- **Goal of the exercise**
Look through the entries below and copy exactly the part that begins with the line containing "855x497 pixels." and ends with the line containing "Rå og behandlet". Do not copy the pictures.

- **Data provided**
====

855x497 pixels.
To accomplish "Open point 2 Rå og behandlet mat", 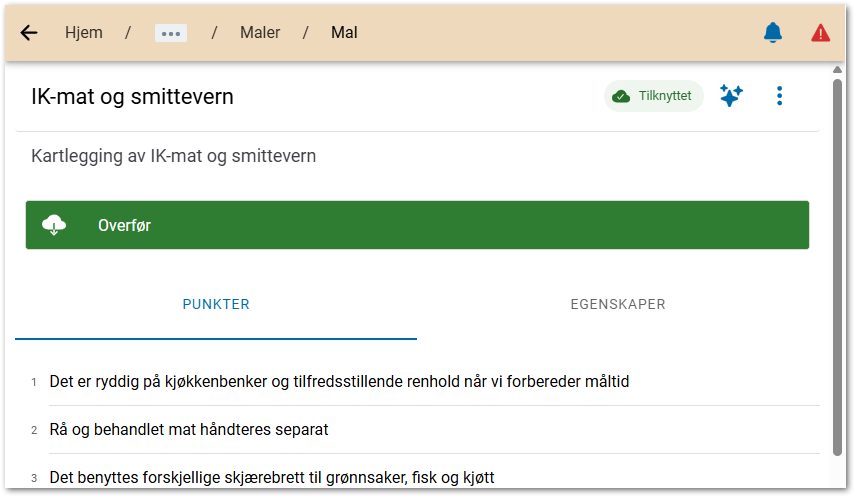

====

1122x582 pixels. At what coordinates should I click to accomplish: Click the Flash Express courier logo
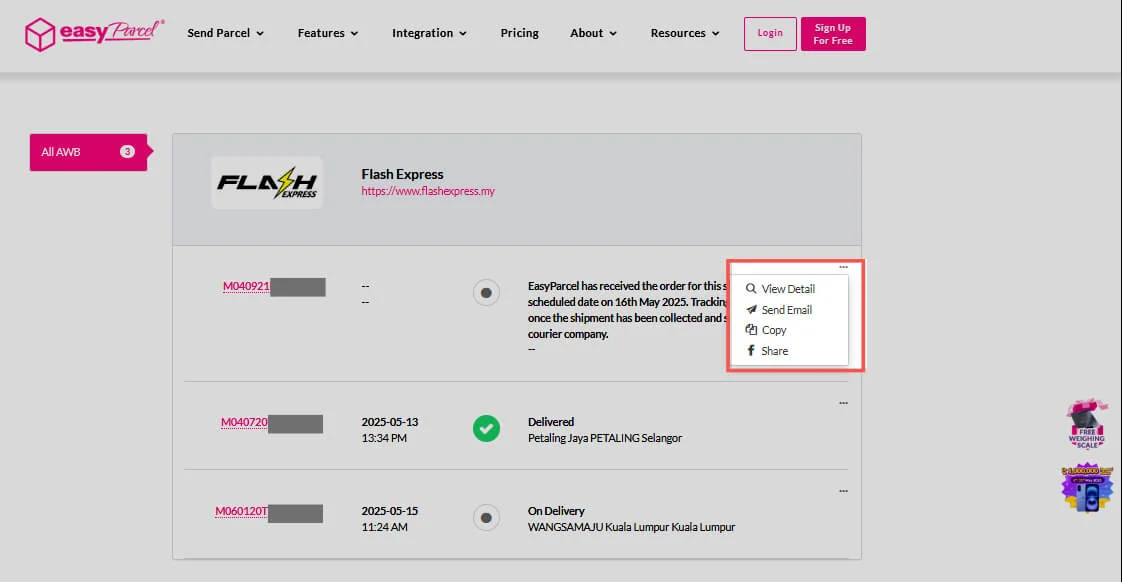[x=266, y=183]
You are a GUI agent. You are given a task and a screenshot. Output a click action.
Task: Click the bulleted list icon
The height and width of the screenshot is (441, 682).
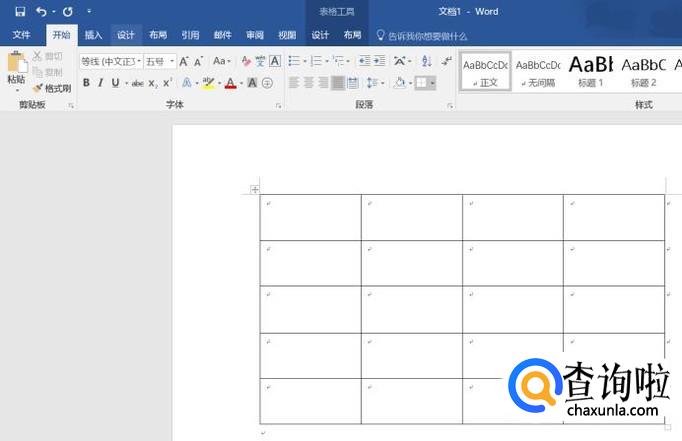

====

- **Answer for the task**
855x497 pixels.
To accomplish "Open point 2 Rå og behandlet mat", 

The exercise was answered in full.